Commentary

Local physician explains COVID-19 virus testing methods

Wed, 05/13/2020 - 7:30pm

    I thought an introduction to current testing available for the SARS-CoV-2 virus (the virus that causes COVID-19 disease) might help shed some light and eliminate some confusion (and maybe save some money).

    There are at present two distinct types of testing available. The first is a group of tests to determine if a person has evidence of the virus’ genetic material in their respiratory tract and the second is a test to see if a person’s immune system has made any antibodies to the virus.

    At present our testing for evidence of the virus in the respiratory tract is generally obtained by a nasal swab.  There are other versions of this test out there including a home based saliva test. The nasal swab type test is what the state and CDC are currently using to track cases of COVID-19.

    The problem with these tests (besides not being as available as they should be) is that they just aren’t as reliable as most people think they are. The governor and the state CDC hope to make these tests more widely available, but that will not change its current limitations. The nasal swab used to detect the genetic foot print of the COVID-19 causing virus is only about 80% accurate at best — and this depends a lot on timing. A person who is infected with the virus may not show symptoms for several days.  If a person who has COVID-19 were to have the test done on the first day of symptoms the likelihood of detecting the presence of the virus (it’s genetic material) is only about 50%. The likelihood of finding evidence of the virus goes up each day until about day 5 or 6 of symptoms when it reaches about 80%. That means that at least one in five people who actually have the infection will test negative. Not exactly reassuring.  Each day after that the rate of detection starts to drop over the next couple weeks.
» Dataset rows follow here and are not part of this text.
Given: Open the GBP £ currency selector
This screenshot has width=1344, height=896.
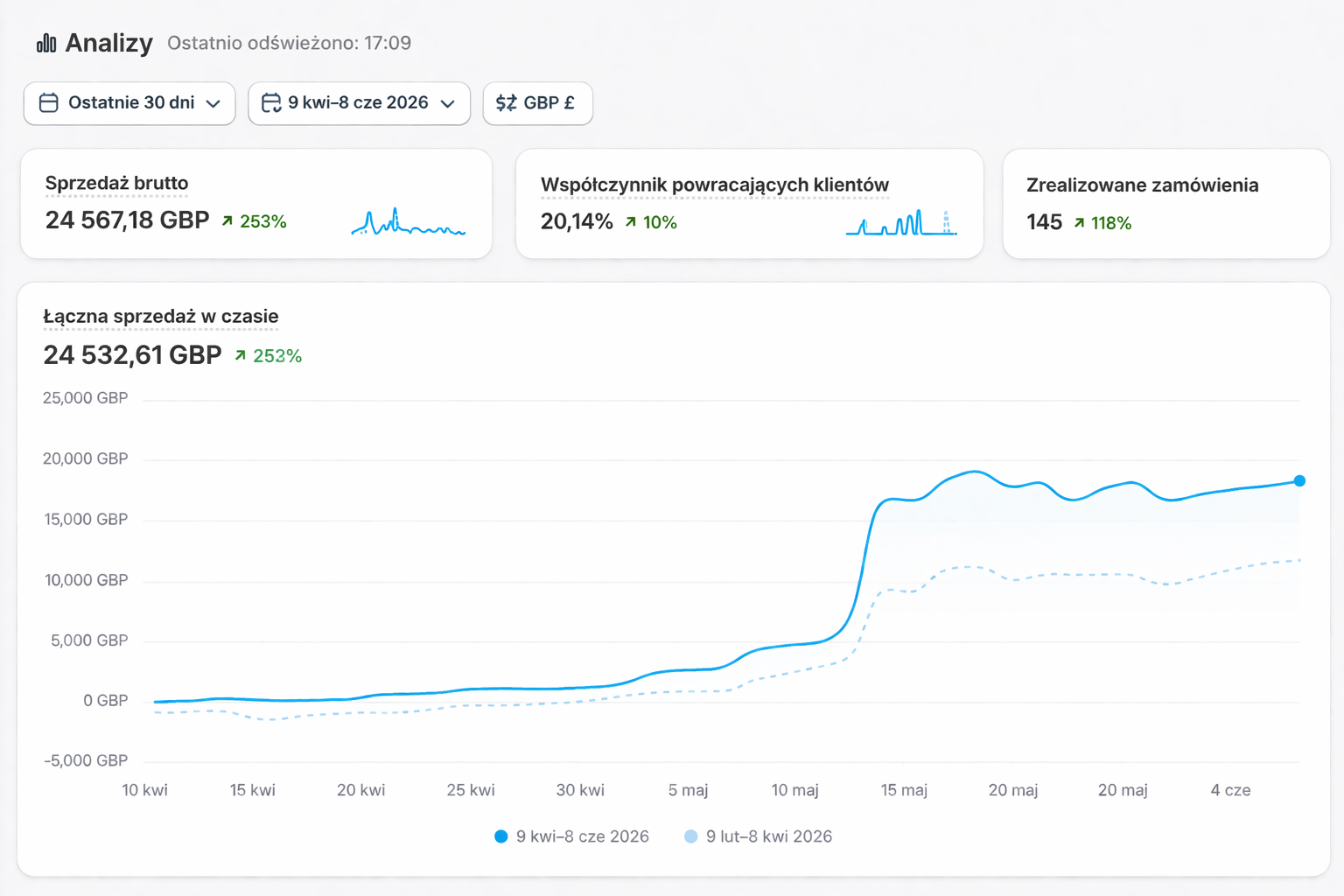Looking at the screenshot, I should 537,103.
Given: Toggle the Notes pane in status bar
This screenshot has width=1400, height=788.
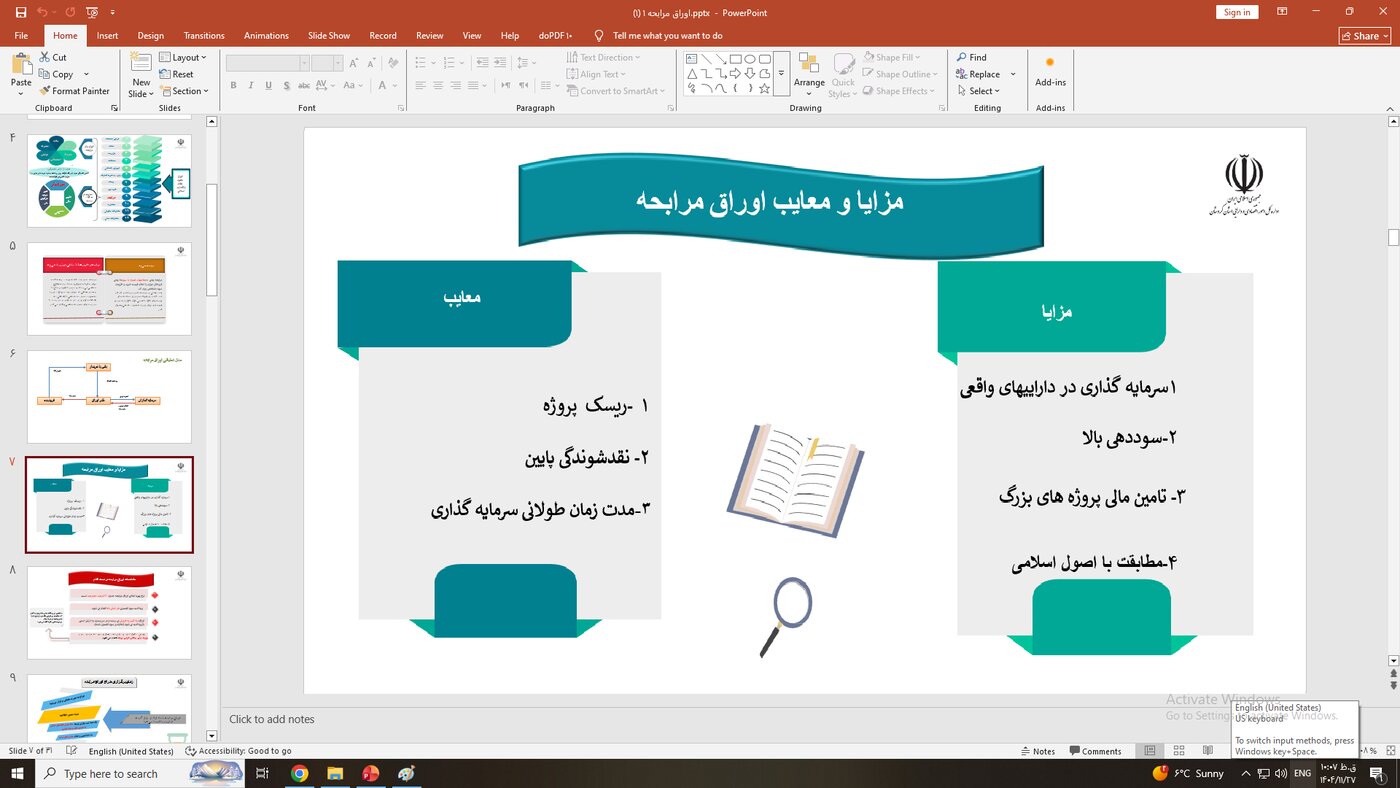Looking at the screenshot, I should coord(1037,751).
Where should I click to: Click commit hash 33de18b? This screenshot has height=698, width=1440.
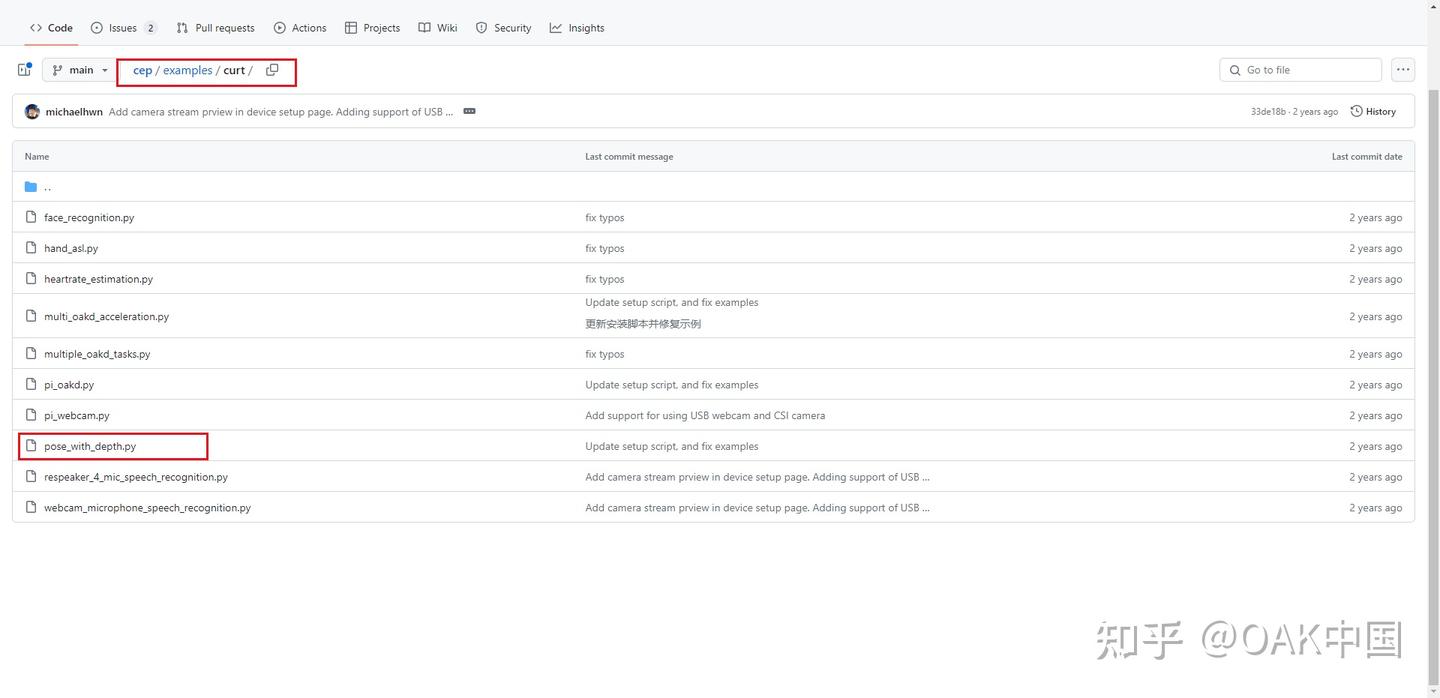(x=1268, y=112)
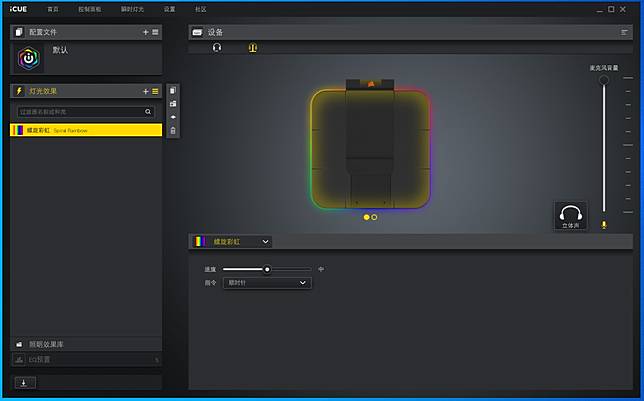
Task: Select the 螺旋彩虹 Spiral Rainbow effect
Action: pyautogui.click(x=85, y=130)
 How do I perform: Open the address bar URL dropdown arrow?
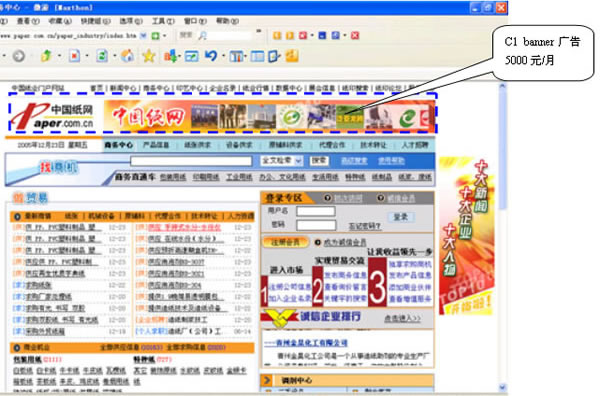click(x=143, y=36)
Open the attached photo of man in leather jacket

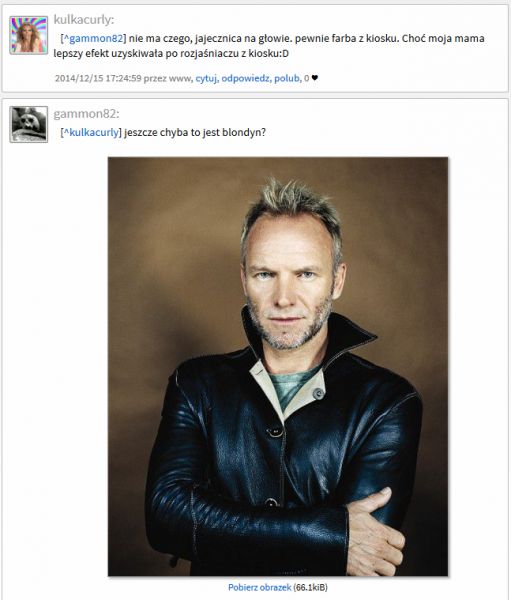(x=278, y=366)
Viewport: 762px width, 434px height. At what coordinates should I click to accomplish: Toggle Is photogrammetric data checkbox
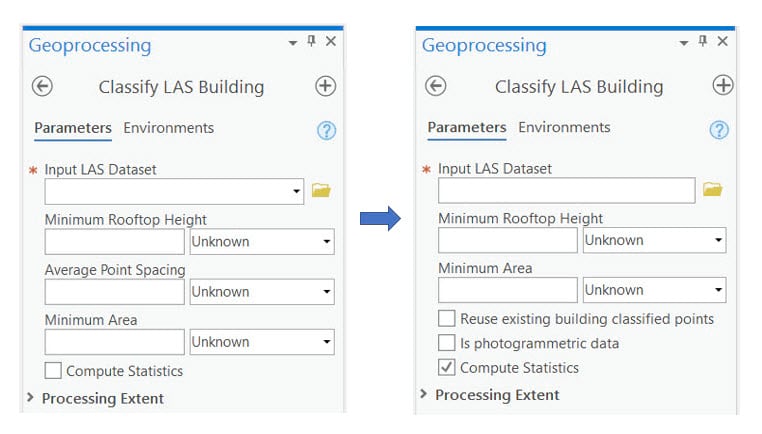point(447,343)
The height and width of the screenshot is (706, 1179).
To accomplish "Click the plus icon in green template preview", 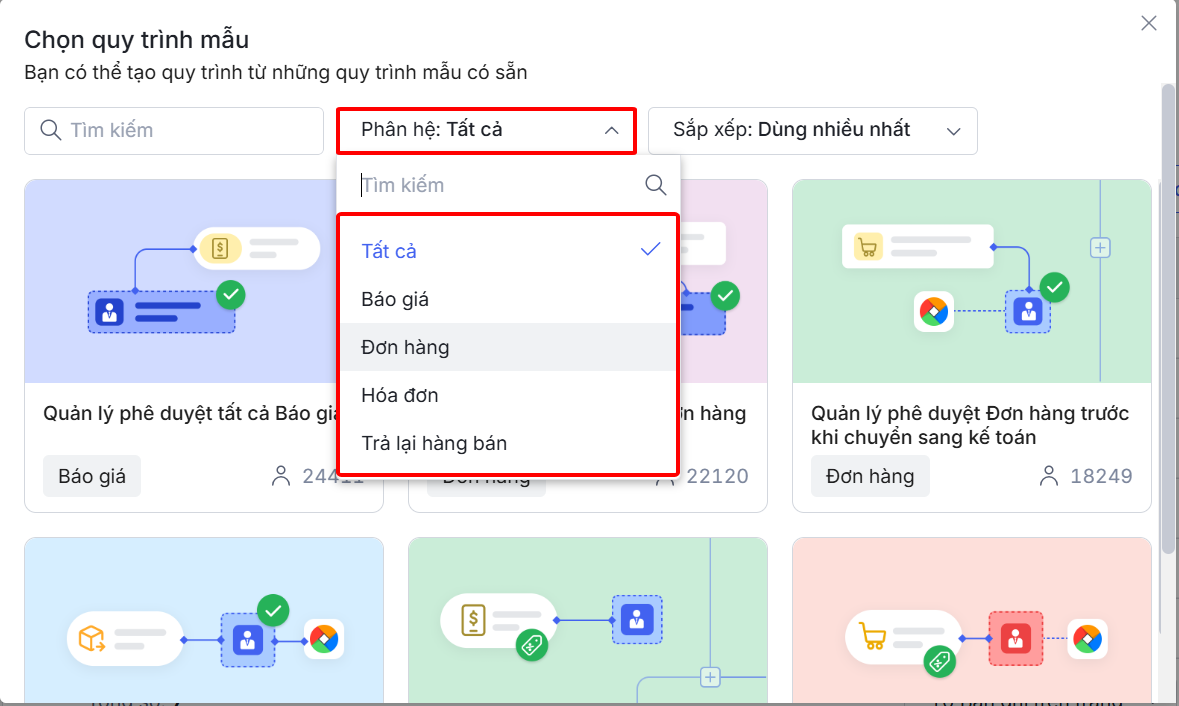I will (x=1100, y=247).
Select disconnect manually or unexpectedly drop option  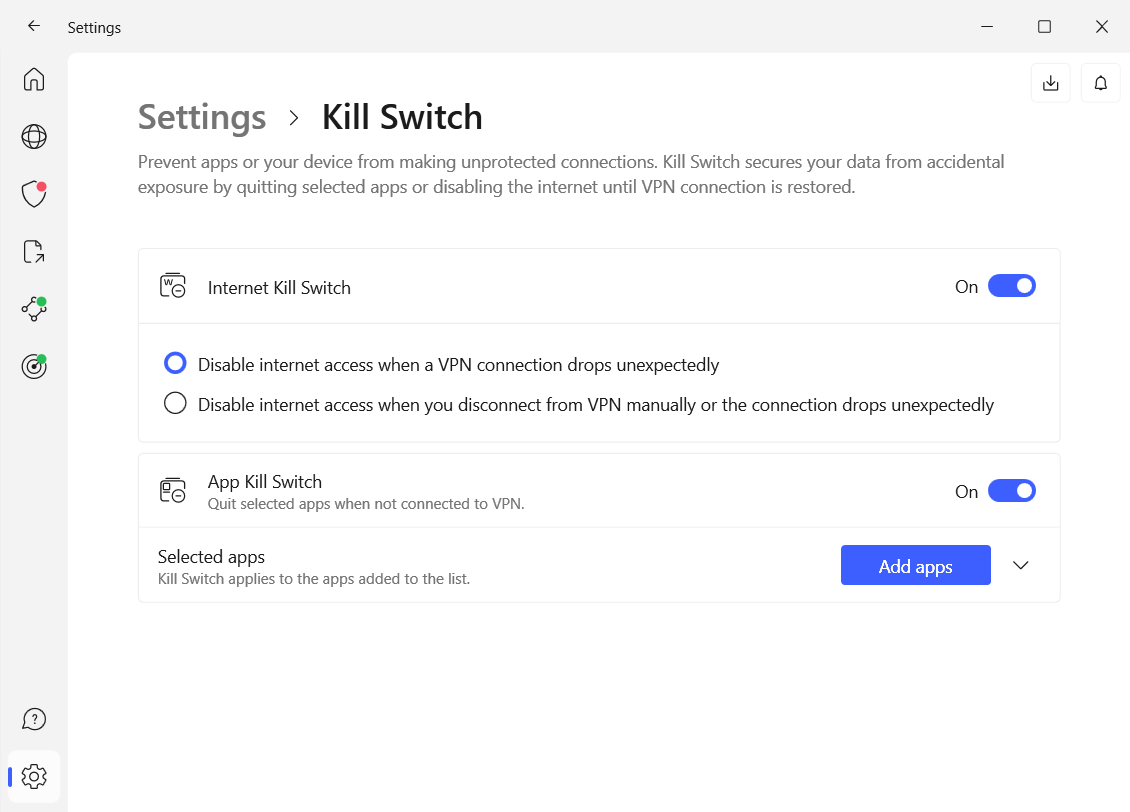pyautogui.click(x=175, y=403)
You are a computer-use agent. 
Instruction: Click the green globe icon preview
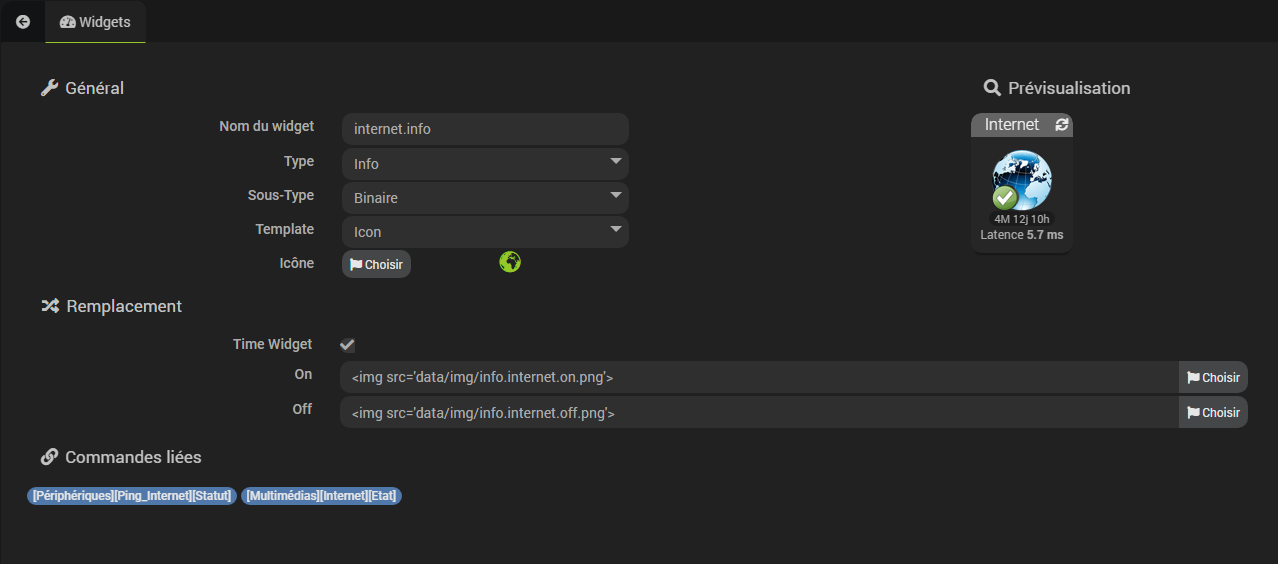click(510, 262)
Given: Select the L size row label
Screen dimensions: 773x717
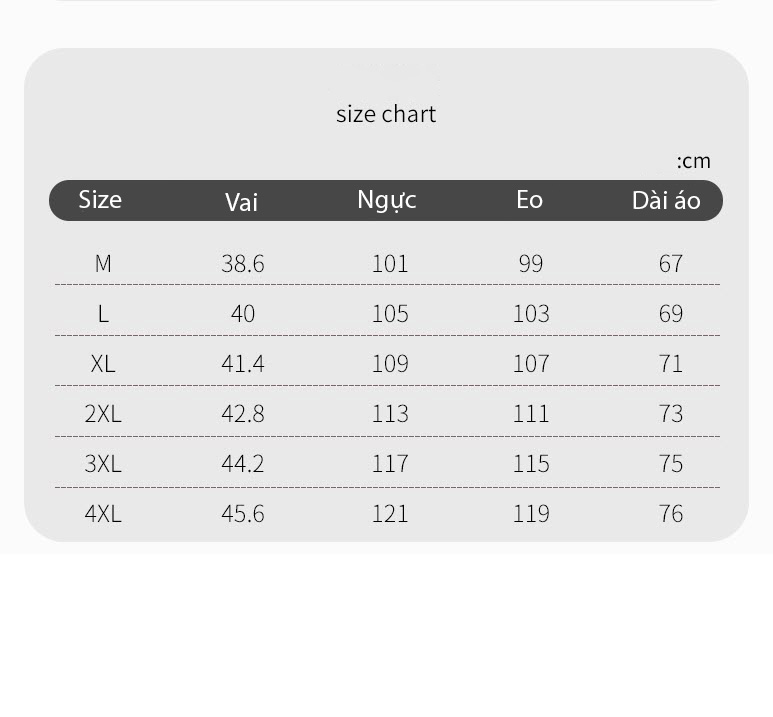Looking at the screenshot, I should point(103,314).
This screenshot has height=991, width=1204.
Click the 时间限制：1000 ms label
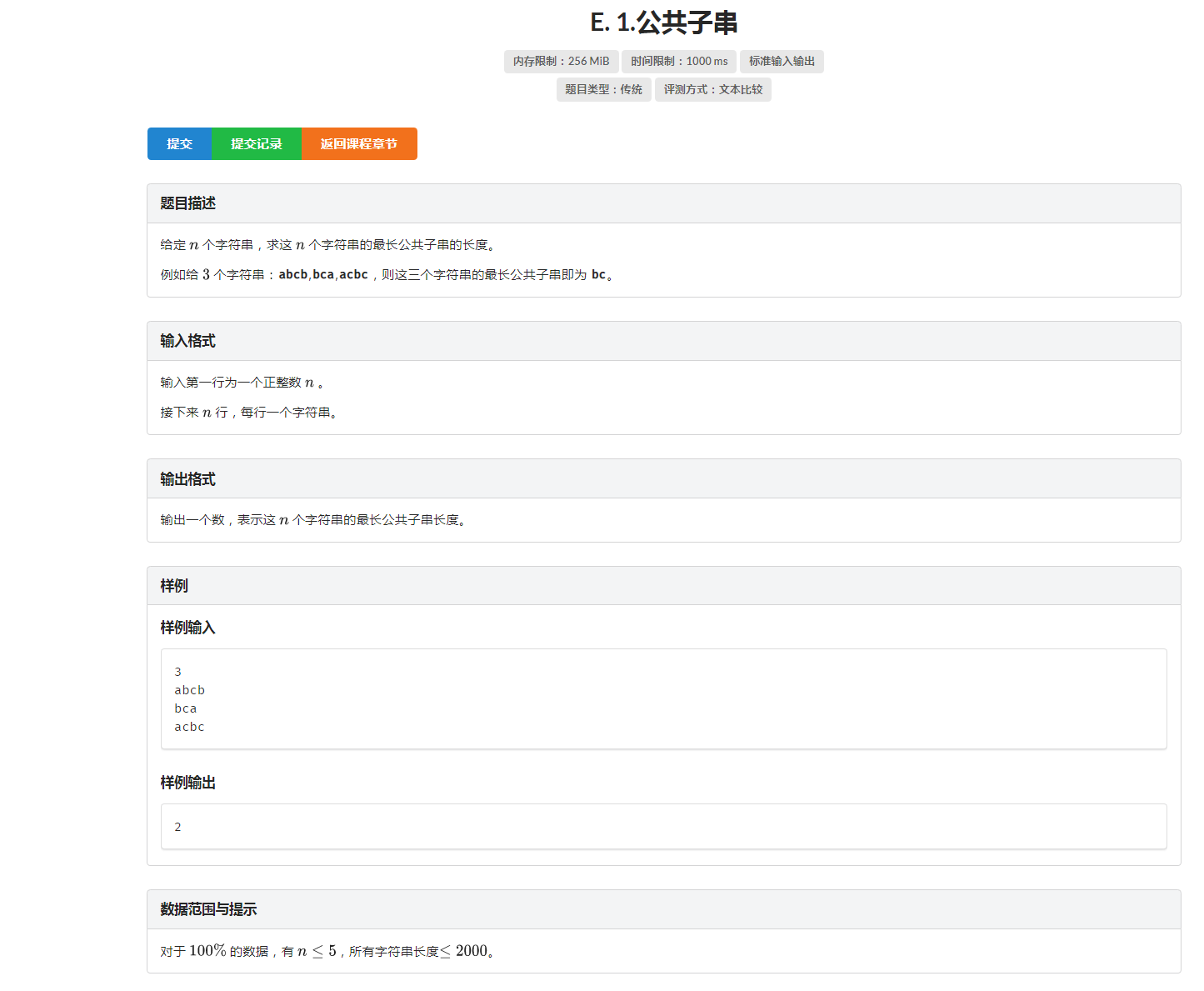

    The other type of testing that has made a recent entry into to field and market place is antibody testing. This is a blood test. The purpose of this test is not so much to detect the presence of the virus but to detect the body’s reaction to it. The hope is that these tests may indicate ones immunity to the virus. But, so far, we really don’t even know which antibodies can indicate immunity. And, again, timing is important. In the first couple weeks of infection (or of symptoms) the results may be negative or indeterminate.

    There is a lot of energy and enthusiasm for antibody testing. There are amazing claims being made from lots of labs. There are even some claims being made by local healthcare providers about the near infallibility of tests being offered. But, there’s a reason why you will be paying out of pocket for such testing (no insurance company is yet paying for these) and one of the reasons is that none of these tests has FDA approval — Not one of the over 200 such tests. Several (at last count 12) on May 4th had received emergency use authorization (EUA) but that is a far cry from FDA approval.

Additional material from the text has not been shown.